Definition of Binoculars Allowed for Binocular Observations and Certifications
The Astronomical League defines a binocular telescope as an observing device with two optical tubes and two eyepieces, where the eyepieces can be replaced with eyepieces of different focal lengths. “Bino-Viewers” have a single optical tube, but two eyepieces. “Bino-Viewers” and Binocular Telescopes may be used in any Observing Programs that are telescope based. They may not be used in binocular programs.
Observing devices with two optical tubes and two eyepieces, where you cannot change the eyepieces, are binoculars. Binoculars may be used in any Observing Program requiring telescopes or binoculars. Most binoculars do not have sufficient magnification to replace telescopes.
Requirements and Rules
This certification is available to members of the Astronomical League, either through their local astronomical society or as members at large. If you are not a member and would like to become one, check with your local astronomical society, search for a local society on the Astronomical League Website (click here), or join as a member at large (click here).
|There are multiple options for completing this Observing Program.
To obtain the Naked-Eye certification, you must observe any 10 stars on the list.

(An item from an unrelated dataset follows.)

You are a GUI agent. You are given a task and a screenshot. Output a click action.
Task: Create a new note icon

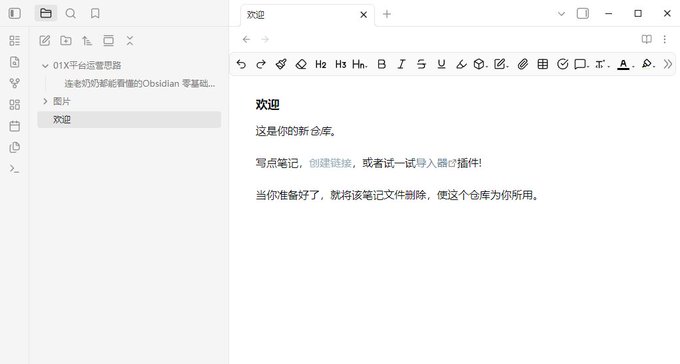pyautogui.click(x=45, y=41)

Your certificate will be sent to you through email and may be printed. 19 stars are brighter than magnitude 4. The sketches for any naked eye observations must show roughly where in the particular constellation the observed star resides.
To obtain the binocular certification, you must observe any 30 stars on the list. The observations may be done with binoculars or naked-eye, and may include those used for the Naked-Eye certification. Your certificate will be sent to you through email and may be printed. 74 stars are brighter than magnitude 8. The sketches for binocular observations must show stars in the field of view as available, but 6 should be your goal, if possible.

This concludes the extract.